[Items listed in a dataset]

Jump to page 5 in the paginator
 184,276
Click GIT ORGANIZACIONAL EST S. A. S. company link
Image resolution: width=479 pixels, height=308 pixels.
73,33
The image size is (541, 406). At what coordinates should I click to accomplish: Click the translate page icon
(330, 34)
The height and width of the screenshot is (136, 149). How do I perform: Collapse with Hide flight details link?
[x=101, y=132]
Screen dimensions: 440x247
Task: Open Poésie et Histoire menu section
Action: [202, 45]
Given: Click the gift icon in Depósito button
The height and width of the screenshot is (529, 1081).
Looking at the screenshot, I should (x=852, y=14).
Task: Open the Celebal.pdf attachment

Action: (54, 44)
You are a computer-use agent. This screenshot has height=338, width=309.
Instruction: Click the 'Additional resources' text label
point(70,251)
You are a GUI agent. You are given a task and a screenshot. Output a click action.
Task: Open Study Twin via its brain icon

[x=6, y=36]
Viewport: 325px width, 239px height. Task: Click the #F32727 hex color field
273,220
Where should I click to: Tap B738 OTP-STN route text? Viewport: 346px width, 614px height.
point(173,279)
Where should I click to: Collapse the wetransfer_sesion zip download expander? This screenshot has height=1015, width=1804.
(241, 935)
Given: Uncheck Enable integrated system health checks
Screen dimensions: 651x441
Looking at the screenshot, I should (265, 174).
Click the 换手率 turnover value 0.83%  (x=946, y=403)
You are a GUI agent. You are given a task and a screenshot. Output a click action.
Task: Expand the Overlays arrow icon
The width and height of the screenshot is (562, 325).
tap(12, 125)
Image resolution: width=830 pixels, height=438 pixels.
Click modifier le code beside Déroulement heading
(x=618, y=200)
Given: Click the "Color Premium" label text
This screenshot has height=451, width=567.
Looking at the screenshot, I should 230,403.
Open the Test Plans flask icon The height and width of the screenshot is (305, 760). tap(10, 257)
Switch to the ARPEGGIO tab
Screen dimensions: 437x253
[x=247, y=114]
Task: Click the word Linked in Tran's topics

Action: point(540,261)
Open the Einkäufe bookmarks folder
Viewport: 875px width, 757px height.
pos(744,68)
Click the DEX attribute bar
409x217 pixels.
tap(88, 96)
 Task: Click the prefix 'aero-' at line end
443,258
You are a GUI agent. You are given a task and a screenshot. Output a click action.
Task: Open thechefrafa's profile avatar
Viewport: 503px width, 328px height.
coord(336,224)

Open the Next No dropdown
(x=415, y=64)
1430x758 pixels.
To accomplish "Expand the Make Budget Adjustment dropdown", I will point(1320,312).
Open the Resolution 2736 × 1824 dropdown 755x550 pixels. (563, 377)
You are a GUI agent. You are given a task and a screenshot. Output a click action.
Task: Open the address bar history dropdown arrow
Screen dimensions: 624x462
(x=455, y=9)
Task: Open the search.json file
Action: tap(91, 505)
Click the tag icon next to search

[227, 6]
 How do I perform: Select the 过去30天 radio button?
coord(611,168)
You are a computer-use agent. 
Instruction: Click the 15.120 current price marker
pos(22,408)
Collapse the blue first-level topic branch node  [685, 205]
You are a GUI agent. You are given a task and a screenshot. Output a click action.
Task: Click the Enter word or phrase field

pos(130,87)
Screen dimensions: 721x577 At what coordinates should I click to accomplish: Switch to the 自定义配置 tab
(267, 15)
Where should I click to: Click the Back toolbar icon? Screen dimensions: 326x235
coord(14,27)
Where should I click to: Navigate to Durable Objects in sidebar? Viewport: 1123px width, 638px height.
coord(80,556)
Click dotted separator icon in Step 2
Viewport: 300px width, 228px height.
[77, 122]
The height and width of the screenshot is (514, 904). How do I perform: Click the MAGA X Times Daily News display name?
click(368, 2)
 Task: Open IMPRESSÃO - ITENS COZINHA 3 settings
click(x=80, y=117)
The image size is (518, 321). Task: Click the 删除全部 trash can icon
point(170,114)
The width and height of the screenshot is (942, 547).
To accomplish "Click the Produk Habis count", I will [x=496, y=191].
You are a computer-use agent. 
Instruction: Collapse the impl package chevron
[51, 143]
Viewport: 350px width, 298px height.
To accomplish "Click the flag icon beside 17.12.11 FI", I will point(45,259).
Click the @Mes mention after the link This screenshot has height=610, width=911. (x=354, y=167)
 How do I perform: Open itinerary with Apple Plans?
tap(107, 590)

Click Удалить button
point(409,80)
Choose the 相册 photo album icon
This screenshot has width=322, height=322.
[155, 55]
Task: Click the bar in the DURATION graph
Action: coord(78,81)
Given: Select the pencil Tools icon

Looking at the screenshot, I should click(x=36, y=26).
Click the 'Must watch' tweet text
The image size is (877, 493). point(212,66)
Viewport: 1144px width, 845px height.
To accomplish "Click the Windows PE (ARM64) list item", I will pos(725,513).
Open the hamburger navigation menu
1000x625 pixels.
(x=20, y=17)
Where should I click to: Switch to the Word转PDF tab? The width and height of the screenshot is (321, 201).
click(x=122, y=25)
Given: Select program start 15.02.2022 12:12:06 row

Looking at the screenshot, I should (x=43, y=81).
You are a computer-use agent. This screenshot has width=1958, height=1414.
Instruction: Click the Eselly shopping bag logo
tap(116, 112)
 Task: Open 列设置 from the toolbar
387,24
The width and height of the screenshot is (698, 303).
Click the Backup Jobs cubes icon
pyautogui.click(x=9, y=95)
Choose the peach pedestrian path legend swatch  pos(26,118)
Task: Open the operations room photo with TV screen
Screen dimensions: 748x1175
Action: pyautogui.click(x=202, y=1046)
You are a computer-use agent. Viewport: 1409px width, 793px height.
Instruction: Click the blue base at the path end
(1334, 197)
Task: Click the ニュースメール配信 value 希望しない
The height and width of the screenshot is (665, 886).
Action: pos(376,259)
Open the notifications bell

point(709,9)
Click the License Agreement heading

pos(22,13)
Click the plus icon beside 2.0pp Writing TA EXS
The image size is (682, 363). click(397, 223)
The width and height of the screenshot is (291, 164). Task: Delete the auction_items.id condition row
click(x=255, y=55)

→ Task instructions
Reproduce every line of the material above without any changes.

→ Exercise output
Jump to page 5 in the paginator
 184,276
Click GIT ORGANIZACIONAL EST S. A. S. company link
Image resolution: width=479 pixels, height=308 pixels.
73,33
The image size is (541, 406). At what coordinates should I click to accomplish: Click the translate page icon
(330, 34)
The height and width of the screenshot is (136, 149). How do I perform: Collapse with Hide flight details link?
[x=101, y=132]
Screen dimensions: 440x247
Task: Open Poésie et Histoire menu section
Action: [202, 45]
Given: Click the gift icon in Depósito button
The height and width of the screenshot is (529, 1081).
Looking at the screenshot, I should (x=852, y=14).
Task: Open the Celebal.pdf attachment

Action: (54, 44)
You are a computer-use agent. This screenshot has height=338, width=309.
Instruction: Click the 'Additional resources' text label
point(70,251)
You are a GUI agent. You are given a task and a screenshot. Output a click action.
Task: Open Study Twin via its brain icon

[x=6, y=36]
Viewport: 325px width, 239px height. Task: Click the #F32727 hex color field
273,220
Where should I click to: Tap B738 OTP-STN route text? Viewport: 346px width, 614px height.
point(173,279)
Where should I click to: Collapse the wetransfer_sesion zip download expander? This screenshot has height=1015, width=1804.
(241, 935)
Given: Uncheck Enable integrated system health checks
Screen dimensions: 651x441
Looking at the screenshot, I should (265, 174).
Click the 换手率 turnover value 0.83%  (x=946, y=403)
You are a GUI agent. You are given a task and a screenshot. Output a click action.
Task: Expand the Overlays arrow icon
The width and height of the screenshot is (562, 325).
tap(12, 125)
Image resolution: width=830 pixels, height=438 pixels.
Click modifier le code beside Déroulement heading
(x=618, y=200)
Given: Click the "Color Premium" label text
This screenshot has height=451, width=567.
Looking at the screenshot, I should 230,403.
Open the Test Plans flask icon The height and width of the screenshot is (305, 760). tap(10, 257)
Switch to the ARPEGGIO tab
Screen dimensions: 437x253
[x=247, y=114]
Task: Click the word Linked in Tran's topics

Action: point(540,261)
Open the Einkäufe bookmarks folder
Viewport: 875px width, 757px height.
pos(744,68)
Click the DEX attribute bar
409x217 pixels.
tap(88, 96)
 Task: Click the prefix 'aero-' at line end
443,258
You are a GUI agent. You are given a task and a screenshot. Output a click action.
Task: Open thechefrafa's profile avatar
Viewport: 503px width, 328px height.
coord(336,224)

Open the Next No dropdown
(x=415, y=64)
1430x758 pixels.
To accomplish "Expand the Make Budget Adjustment dropdown", I will point(1320,312).
Open the Resolution 2736 × 1824 dropdown 755x550 pixels. (563, 377)
You are a GUI agent. You are given a task and a screenshot. Output a click action.
Task: Open the address bar history dropdown arrow
Screen dimensions: 624x462
(x=455, y=9)
Task: Open the search.json file
Action: tap(91, 505)
Click the tag icon next to search

[227, 6]
 How do I perform: Select the 过去30天 radio button?
coord(611,168)
You are a computer-use agent. 
Instruction: Click the 15.120 current price marker
pos(22,408)
Collapse the blue first-level topic branch node  [685, 205]
You are a GUI agent. You are given a task and a screenshot. Output a click action.
Task: Click the Enter word or phrase field

pos(130,87)
Screen dimensions: 721x577 At what coordinates should I click to accomplish: Switch to the 自定义配置 tab
(267, 15)
Where should I click to: Click the Back toolbar icon? Screen dimensions: 326x235
coord(14,27)
Where should I click to: Navigate to Durable Objects in sidebar? Viewport: 1123px width, 638px height.
coord(80,556)
Click dotted separator icon in Step 2
Viewport: 300px width, 228px height.
[77, 122]
The height and width of the screenshot is (514, 904). How do I perform: Click the MAGA X Times Daily News display name?
click(368, 2)
 Task: Open IMPRESSÃO - ITENS COZINHA 3 settings
click(x=80, y=117)
The image size is (518, 321). Task: Click the 删除全部 trash can icon
point(170,114)
The width and height of the screenshot is (942, 547).
To accomplish "Click the Produk Habis count", I will [x=496, y=191].
You are a computer-use agent. 
Instruction: Collapse the impl package chevron
[51, 143]
Viewport: 350px width, 298px height.
To accomplish "Click the flag icon beside 17.12.11 FI", I will point(45,259).
Click the @Mes mention after the link This screenshot has height=610, width=911. (x=354, y=167)
 How do I perform: Open itinerary with Apple Plans?
tap(107, 590)

Click Удалить button
point(409,80)
Choose the 相册 photo album icon
This screenshot has width=322, height=322.
[155, 55]
Task: Click the bar in the DURATION graph
Action: coord(78,81)
Given: Select the pencil Tools icon

Looking at the screenshot, I should click(x=36, y=26).
Click the 'Must watch' tweet text
The image size is (877, 493). point(212,66)
Viewport: 1144px width, 845px height.
To accomplish "Click the Windows PE (ARM64) list item", I will pos(725,513).
Open the hamburger navigation menu
1000x625 pixels.
(x=20, y=17)
Where should I click to: Switch to the Word转PDF tab? The width and height of the screenshot is (321, 201).
click(x=122, y=25)
Given: Select program start 15.02.2022 12:12:06 row

Looking at the screenshot, I should (x=43, y=81).
You are a computer-use agent. This screenshot has width=1958, height=1414.
Instruction: Click the Eselly shopping bag logo
tap(116, 112)
 Task: Open 列设置 from the toolbar
387,24
The width and height of the screenshot is (698, 303).
Click the Backup Jobs cubes icon
pyautogui.click(x=9, y=95)
Choose the peach pedestrian path legend swatch  pos(26,118)
Task: Open the operations room photo with TV screen
Screen dimensions: 748x1175
Action: pyautogui.click(x=202, y=1046)
You are a computer-use agent. Viewport: 1409px width, 793px height.
Instruction: Click the blue base at the path end
(1334, 197)
Task: Click the ニュースメール配信 value 希望しない
The height and width of the screenshot is (665, 886).
Action: pos(376,259)
Open the notifications bell

point(709,9)
Click the License Agreement heading

pos(22,13)
Click the plus icon beside 2.0pp Writing TA EXS
The image size is (682, 363). click(397, 223)
The width and height of the screenshot is (291, 164). Task: Delete the auction_items.id condition row
click(x=255, y=55)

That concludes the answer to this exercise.